どうして彼女が声を封じられねばならなかったのか――その理由をいばらは知らない。
でも、恋を伝えられない狂おしさは、いばらでも分かる。
最初は面映ゆくて、恥ずかしくて、怖くて。芽吹いた柔らかな恋の蕾を、誰しも秘そうとするだろう。故に“恋の始まり”の頃はいいのだ、声を封じられていることは。

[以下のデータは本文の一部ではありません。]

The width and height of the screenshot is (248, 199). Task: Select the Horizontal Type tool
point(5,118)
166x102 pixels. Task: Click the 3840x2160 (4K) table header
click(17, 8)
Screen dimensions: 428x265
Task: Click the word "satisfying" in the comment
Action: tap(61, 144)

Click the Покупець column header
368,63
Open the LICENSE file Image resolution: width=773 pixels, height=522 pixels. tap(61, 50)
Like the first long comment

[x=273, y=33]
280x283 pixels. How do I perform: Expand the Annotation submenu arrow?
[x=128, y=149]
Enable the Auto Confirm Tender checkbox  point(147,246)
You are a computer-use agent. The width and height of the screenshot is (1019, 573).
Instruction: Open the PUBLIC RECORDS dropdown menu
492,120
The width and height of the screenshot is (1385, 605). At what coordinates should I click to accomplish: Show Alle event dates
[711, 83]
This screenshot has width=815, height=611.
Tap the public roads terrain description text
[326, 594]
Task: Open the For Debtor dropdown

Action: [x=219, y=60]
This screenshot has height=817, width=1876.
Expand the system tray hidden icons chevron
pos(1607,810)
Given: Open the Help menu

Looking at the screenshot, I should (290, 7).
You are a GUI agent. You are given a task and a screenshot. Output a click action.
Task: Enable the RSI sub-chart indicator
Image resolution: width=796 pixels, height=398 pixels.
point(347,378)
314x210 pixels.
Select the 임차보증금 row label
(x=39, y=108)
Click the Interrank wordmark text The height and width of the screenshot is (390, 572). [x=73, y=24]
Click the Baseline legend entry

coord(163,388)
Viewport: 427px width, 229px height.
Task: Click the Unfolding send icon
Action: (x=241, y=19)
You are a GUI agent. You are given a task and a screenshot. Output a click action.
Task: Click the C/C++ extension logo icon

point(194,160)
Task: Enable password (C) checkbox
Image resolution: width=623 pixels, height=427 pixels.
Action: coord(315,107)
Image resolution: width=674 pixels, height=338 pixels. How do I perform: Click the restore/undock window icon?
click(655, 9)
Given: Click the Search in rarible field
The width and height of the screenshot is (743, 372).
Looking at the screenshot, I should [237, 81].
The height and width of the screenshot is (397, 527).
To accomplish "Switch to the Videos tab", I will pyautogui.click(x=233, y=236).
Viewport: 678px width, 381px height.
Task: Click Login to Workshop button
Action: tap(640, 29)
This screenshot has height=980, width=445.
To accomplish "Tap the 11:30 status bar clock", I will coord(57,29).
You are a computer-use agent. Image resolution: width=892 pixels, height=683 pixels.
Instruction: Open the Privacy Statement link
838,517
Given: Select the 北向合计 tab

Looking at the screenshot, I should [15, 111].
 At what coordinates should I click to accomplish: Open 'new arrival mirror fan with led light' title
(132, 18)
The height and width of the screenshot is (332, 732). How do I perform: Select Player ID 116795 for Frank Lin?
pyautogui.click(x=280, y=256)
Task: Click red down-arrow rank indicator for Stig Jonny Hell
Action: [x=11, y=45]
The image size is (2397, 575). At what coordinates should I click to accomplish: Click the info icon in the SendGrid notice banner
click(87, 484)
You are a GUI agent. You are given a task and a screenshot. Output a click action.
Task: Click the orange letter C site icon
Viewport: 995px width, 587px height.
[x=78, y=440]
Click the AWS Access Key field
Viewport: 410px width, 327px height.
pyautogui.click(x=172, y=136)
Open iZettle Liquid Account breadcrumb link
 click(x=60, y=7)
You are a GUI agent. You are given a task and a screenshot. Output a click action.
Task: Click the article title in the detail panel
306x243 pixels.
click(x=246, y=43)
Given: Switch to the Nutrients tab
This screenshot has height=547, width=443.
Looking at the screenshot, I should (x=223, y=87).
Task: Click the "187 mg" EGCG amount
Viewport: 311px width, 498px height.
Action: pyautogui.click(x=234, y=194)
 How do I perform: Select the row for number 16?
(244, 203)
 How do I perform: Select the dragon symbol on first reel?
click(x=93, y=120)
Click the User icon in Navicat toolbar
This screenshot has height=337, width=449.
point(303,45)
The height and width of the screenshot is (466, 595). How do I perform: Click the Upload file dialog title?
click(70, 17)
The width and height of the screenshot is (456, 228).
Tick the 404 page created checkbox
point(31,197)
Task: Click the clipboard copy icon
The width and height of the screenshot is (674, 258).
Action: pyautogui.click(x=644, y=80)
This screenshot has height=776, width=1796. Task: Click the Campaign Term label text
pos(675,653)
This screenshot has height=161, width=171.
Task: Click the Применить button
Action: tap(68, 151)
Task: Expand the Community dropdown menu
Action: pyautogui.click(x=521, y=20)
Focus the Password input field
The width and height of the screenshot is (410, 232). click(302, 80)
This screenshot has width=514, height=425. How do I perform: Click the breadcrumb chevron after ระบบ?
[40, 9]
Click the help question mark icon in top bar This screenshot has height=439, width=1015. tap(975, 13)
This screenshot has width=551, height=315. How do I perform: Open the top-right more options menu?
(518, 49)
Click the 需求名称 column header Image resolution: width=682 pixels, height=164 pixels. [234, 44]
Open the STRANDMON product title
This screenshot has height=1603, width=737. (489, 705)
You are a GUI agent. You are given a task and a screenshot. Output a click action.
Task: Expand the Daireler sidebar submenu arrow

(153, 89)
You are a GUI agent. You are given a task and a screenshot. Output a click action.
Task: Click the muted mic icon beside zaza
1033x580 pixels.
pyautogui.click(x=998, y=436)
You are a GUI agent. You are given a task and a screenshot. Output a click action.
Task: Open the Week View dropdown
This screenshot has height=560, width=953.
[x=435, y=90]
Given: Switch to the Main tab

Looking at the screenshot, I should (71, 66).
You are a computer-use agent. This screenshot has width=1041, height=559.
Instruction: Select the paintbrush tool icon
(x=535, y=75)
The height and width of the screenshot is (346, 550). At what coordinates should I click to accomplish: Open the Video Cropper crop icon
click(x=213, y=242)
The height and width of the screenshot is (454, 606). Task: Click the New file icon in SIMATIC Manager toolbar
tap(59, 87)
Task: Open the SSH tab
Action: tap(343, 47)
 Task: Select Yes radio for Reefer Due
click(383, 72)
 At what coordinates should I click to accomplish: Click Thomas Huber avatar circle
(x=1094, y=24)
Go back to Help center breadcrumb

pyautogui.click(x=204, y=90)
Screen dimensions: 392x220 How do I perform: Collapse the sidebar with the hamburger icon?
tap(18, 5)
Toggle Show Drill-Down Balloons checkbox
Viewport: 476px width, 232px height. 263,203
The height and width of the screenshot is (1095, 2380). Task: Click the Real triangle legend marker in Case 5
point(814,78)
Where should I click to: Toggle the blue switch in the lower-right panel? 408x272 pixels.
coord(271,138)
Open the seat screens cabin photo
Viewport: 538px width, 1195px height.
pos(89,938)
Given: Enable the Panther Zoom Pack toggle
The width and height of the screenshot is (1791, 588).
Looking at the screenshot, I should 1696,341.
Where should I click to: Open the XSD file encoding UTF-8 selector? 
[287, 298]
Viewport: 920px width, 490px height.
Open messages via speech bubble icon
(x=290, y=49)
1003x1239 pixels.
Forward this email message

けれど隠そうとすればするほど、ますます募りゆくさざめきは苦しさを増すばかり。
(――ふふ)
結局
お喋りバラは、唇は真一文字に引き結び続けることに耐えきれず、ぽろりと溢して、咲かせてしまった。
その花を、彼は『嬉しい』と受け取ってくれたのだ!
(ふふ、ふふ)
思い出すだけで笑み崩れてしまう嬉しさが、恋の蕾みたいにいばらの中でどんどん膨らんでいく。
ぷつんと棘の先が刺さっただけではち切れてしまいそうな幸福に満たされて、いばらは無敵の気分。だから弾けてしまう前に、素敵な笑顔の花たちを守る力に換える。
くるり、くるり。
指揮者が振るタクトのように薔薇の紡錘を繰り、いばらは魔法の糸を縒り。花の香りを届けるみたいに、エリクシルドラゴンの顔の周りに漂わす。
然して、後背から斬りつけられたばかりの宝石竜は、気付いた時には芳しい糸にすっかり絡げ取られ。ことり。枯れてしまった花と同じ末路を辿る。
赤い宝石が崩れ逝く先は、砂の国。
全ての赤が砂の粒より小さくなって消えた後、番い羽たちは手を取り合って“ただいま”と“おかえり”を交わすのだけれど。それは此処では語らぬ物語。